GIVEN INSTRUCTION 1:
Count the lines in the rows that contain the string "header", with case counting, and give only the number.

•••

Labels offset from mizani.breaks.breaks_date output.
Closed this issue · 3 comments
In this plot, both the x data values and label breakpoints are generated by a mizani.breaks.breaks_date object applied to the same range. While they should be the same values, the labels are 4 hours offset from the data points. E.g. The data x values are at 0, 6, 12, 18 while the labels are at 4, 10, 16, 22. All the values are specified as UTC, so I think this is unexpected output.
This is with mizani-0.11.4, plotnine-0.13.6. I understand a new release is imminent and would be happy to test again post-release.
Thanks for taking a look. I really appreciate the work you have put into plotnine.
These are the values returned by breaker
below:
0 2022-12-19 00:00:00+00:00
1 2022-12-19 06:00:00+00:00
2 2022-12-19 12:00:00+00:00
3 2022-12-19 18:00:00+00:00
4 2022-12-20 00:00:00+00:00
This code will reproduce the attached plot. Note that data points and labels locations are not lined up.

•••

GIVEN INSTRUCTION 2:
According to the issue, by how many hours are the labels offset from the data points?

LISTED ENTRIES:
•••

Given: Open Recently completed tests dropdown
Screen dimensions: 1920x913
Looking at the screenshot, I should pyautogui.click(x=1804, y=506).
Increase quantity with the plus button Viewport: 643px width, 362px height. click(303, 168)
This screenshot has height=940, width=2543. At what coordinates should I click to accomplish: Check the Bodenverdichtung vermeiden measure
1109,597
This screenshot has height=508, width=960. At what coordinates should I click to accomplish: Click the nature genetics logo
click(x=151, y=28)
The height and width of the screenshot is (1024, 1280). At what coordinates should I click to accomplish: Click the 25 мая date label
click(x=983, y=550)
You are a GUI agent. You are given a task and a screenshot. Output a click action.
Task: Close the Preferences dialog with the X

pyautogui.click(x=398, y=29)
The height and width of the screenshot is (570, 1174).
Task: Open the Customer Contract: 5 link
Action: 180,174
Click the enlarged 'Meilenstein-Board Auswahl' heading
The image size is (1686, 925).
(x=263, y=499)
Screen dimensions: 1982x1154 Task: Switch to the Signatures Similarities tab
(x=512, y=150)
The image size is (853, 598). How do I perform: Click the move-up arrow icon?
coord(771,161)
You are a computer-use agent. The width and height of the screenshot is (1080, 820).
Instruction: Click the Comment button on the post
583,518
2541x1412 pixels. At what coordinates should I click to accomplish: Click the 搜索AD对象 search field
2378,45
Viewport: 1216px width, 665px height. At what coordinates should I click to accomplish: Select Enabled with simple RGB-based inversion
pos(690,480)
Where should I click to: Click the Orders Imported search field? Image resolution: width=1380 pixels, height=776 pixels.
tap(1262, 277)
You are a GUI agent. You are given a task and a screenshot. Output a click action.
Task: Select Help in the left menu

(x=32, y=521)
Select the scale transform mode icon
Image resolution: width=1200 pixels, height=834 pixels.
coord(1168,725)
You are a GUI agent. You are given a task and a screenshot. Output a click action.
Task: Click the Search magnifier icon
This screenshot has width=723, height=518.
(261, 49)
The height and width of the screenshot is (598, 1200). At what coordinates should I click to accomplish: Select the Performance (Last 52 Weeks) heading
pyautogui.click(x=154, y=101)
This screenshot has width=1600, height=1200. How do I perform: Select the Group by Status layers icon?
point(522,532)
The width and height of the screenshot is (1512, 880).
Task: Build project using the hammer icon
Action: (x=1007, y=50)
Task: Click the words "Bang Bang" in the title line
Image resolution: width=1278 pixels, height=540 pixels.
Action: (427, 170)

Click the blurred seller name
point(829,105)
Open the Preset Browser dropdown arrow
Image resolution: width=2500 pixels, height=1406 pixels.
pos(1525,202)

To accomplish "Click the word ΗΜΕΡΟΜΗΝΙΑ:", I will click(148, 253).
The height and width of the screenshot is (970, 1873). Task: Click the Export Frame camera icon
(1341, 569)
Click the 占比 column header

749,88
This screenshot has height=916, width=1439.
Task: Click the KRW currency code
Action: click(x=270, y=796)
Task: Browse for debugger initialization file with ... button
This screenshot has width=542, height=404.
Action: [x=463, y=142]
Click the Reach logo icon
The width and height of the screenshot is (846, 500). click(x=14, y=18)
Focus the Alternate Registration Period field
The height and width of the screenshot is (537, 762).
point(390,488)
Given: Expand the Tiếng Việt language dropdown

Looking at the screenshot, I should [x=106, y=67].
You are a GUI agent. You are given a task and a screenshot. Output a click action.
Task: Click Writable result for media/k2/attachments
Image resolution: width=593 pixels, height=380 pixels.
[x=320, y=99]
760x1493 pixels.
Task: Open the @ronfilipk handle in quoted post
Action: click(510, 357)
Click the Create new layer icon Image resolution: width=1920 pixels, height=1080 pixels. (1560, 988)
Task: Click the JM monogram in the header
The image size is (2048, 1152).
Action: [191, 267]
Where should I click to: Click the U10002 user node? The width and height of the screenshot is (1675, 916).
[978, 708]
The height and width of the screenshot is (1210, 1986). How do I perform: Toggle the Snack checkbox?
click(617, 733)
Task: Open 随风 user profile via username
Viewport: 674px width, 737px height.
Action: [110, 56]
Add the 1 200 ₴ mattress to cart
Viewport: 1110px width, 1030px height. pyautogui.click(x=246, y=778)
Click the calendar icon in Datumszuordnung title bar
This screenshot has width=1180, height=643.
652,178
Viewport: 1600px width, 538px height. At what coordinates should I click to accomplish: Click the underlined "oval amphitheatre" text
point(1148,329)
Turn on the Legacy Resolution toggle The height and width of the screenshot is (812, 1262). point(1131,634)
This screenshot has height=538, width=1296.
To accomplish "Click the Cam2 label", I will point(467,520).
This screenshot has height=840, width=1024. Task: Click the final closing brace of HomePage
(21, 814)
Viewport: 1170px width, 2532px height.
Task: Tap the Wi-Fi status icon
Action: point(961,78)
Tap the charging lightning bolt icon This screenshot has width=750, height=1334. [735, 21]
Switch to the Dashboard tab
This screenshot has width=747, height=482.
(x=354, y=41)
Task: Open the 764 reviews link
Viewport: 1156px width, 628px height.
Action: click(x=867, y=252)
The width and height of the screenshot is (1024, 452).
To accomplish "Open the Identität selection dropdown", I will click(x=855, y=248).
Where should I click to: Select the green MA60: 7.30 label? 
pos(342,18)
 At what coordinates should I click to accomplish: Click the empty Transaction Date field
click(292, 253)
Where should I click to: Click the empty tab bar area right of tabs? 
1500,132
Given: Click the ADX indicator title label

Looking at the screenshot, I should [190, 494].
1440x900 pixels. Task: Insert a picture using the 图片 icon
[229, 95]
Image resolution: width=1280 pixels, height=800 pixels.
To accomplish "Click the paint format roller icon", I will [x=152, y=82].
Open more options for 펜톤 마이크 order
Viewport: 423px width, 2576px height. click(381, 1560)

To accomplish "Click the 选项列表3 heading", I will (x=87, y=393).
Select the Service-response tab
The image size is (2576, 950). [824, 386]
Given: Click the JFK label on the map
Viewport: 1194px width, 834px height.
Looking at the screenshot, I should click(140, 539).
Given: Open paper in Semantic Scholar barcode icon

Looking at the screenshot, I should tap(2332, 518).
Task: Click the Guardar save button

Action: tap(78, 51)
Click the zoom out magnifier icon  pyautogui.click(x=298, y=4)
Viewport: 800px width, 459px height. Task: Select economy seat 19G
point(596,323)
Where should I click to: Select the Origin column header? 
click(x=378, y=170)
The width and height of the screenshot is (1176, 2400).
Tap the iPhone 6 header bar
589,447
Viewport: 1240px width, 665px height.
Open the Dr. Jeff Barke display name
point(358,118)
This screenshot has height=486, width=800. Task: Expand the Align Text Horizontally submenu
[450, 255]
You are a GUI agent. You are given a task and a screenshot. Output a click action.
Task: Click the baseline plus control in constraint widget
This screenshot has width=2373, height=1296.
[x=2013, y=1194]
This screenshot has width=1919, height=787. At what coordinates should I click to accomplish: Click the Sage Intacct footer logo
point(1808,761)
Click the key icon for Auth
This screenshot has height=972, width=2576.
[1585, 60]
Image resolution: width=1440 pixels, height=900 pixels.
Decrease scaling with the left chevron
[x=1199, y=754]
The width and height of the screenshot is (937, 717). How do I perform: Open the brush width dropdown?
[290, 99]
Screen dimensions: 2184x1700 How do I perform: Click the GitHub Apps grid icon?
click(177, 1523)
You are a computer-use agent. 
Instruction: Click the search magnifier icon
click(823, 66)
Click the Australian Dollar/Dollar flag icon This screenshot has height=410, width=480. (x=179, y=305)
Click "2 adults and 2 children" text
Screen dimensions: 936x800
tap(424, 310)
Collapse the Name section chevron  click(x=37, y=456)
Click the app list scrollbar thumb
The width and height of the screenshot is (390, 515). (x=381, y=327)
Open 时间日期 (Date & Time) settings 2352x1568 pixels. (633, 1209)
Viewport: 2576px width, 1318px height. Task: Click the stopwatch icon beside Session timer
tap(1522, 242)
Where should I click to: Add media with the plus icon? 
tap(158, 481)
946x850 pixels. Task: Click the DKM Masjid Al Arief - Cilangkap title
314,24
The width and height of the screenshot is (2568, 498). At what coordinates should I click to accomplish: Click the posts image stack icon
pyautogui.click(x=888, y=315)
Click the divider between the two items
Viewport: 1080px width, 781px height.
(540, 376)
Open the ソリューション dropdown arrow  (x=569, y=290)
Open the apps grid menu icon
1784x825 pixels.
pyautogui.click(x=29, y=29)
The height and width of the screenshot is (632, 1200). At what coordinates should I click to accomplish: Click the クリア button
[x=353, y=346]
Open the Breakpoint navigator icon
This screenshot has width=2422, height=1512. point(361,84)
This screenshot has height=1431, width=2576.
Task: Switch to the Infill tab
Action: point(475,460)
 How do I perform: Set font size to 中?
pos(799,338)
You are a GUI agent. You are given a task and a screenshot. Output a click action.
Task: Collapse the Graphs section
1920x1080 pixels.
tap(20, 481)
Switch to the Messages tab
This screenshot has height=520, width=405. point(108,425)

•••

RIGHT ANSWER 1:
4

RIGHT ANSWER 2:
4 hours.